** Problem statement **
When you respond, restate each record exactly as it is given.
Start of Data supplied
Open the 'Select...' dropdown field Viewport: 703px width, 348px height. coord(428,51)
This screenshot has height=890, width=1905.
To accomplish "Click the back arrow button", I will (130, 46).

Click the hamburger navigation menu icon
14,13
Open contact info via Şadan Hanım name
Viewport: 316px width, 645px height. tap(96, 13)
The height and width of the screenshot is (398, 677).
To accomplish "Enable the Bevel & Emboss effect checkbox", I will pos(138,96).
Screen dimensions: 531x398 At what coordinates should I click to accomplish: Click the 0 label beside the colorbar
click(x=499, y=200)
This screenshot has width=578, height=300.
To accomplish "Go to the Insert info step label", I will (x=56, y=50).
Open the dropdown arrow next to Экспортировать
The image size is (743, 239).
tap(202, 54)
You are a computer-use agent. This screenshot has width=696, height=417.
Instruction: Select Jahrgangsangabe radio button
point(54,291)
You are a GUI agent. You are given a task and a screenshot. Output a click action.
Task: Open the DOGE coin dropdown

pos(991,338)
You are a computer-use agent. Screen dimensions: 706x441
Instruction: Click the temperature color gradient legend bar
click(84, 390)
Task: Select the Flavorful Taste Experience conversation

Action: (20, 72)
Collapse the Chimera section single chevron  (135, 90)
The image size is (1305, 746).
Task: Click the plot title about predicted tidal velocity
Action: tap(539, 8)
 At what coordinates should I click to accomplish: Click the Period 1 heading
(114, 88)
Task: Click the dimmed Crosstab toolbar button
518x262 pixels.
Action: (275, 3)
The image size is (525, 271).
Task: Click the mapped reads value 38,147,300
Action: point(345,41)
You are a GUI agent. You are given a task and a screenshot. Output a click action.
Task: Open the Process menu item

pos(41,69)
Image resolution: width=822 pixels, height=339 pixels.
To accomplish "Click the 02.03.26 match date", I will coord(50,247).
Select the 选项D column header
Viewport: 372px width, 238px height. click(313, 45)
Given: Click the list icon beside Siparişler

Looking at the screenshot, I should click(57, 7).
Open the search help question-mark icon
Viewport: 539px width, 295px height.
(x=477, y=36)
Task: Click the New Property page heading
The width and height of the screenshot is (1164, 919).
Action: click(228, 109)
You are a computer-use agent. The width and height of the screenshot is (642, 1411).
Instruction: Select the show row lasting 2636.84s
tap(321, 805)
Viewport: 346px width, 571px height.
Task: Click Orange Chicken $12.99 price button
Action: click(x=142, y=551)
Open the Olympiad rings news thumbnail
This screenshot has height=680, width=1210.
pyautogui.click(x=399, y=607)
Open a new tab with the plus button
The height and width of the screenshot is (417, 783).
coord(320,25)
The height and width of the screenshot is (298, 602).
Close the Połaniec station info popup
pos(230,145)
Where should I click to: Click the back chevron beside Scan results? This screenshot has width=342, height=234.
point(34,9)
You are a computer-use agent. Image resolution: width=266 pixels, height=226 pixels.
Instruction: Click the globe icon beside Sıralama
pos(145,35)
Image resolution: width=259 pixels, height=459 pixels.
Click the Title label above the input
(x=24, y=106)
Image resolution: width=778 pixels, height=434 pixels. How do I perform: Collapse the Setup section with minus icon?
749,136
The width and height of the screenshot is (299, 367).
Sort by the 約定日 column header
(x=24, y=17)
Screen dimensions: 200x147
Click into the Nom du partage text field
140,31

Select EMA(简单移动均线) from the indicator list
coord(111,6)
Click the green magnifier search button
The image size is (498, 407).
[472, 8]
End of Data supplied
** Task answer **
Open the 'Select...' dropdown field Viewport: 703px width, 348px height. coord(428,51)
This screenshot has height=890, width=1905.
To accomplish "Click the back arrow button", I will (130, 46).

Click the hamburger navigation menu icon
14,13
Open contact info via Şadan Hanım name
Viewport: 316px width, 645px height. tap(96, 13)
The height and width of the screenshot is (398, 677).
To accomplish "Enable the Bevel & Emboss effect checkbox", I will pos(138,96).
Screen dimensions: 531x398 At what coordinates should I click to accomplish: Click the 0 label beside the colorbar
click(x=499, y=200)
This screenshot has width=578, height=300.
To accomplish "Go to the Insert info step label", I will (x=56, y=50).
Open the dropdown arrow next to Экспортировать
The image size is (743, 239).
tap(202, 54)
You are a computer-use agent. This screenshot has width=696, height=417.
Instruction: Select Jahrgangsangabe radio button
point(54,291)
You are a GUI agent. You are given a task and a screenshot. Output a click action.
Task: Open the DOGE coin dropdown

pos(991,338)
You are a computer-use agent. Screen dimensions: 706x441
Instruction: Click the temperature color gradient legend bar
click(84, 390)
Task: Select the Flavorful Taste Experience conversation

Action: (20, 72)
Collapse the Chimera section single chevron  (135, 90)
The image size is (1305, 746).
Task: Click the plot title about predicted tidal velocity
Action: tap(539, 8)
 At what coordinates should I click to accomplish: Click the Period 1 heading
(114, 88)
Task: Click the dimmed Crosstab toolbar button
518x262 pixels.
Action: (275, 3)
The image size is (525, 271).
Task: Click the mapped reads value 38,147,300
Action: point(345,41)
You are a GUI agent. You are given a task and a screenshot. Output a click action.
Task: Open the Process menu item

pos(41,69)
Image resolution: width=822 pixels, height=339 pixels.
To accomplish "Click the 02.03.26 match date", I will coord(50,247).
Select the 选项D column header
Viewport: 372px width, 238px height. click(313, 45)
Given: Click the list icon beside Siparişler

Looking at the screenshot, I should click(57, 7).
Open the search help question-mark icon
Viewport: 539px width, 295px height.
(x=477, y=36)
Task: Click the New Property page heading
The width and height of the screenshot is (1164, 919).
Action: click(228, 109)
You are a computer-use agent. The width and height of the screenshot is (642, 1411).
Instruction: Select the show row lasting 2636.84s
tap(321, 805)
Viewport: 346px width, 571px height.
Task: Click Orange Chicken $12.99 price button
Action: click(x=142, y=551)
Open the Olympiad rings news thumbnail
This screenshot has height=680, width=1210.
pyautogui.click(x=399, y=607)
Open a new tab with the plus button
The height and width of the screenshot is (417, 783).
coord(320,25)
The height and width of the screenshot is (298, 602).
Close the Połaniec station info popup
pos(230,145)
Where should I click to: Click the back chevron beside Scan results? This screenshot has width=342, height=234.
point(34,9)
You are a computer-use agent. Image resolution: width=266 pixels, height=226 pixels.
Instruction: Click the globe icon beside Sıralama
pos(145,35)
Image resolution: width=259 pixels, height=459 pixels.
Click the Title label above the input
(x=24, y=106)
Image resolution: width=778 pixels, height=434 pixels. How do I perform: Collapse the Setup section with minus icon?
749,136
The width and height of the screenshot is (299, 367).
Sort by the 約定日 column header
(x=24, y=17)
Screen dimensions: 200x147
Click into the Nom du partage text field
140,31

Select EMA(简单移动均线) from the indicator list
coord(111,6)
Click the green magnifier search button
The image size is (498, 407).
[472, 8]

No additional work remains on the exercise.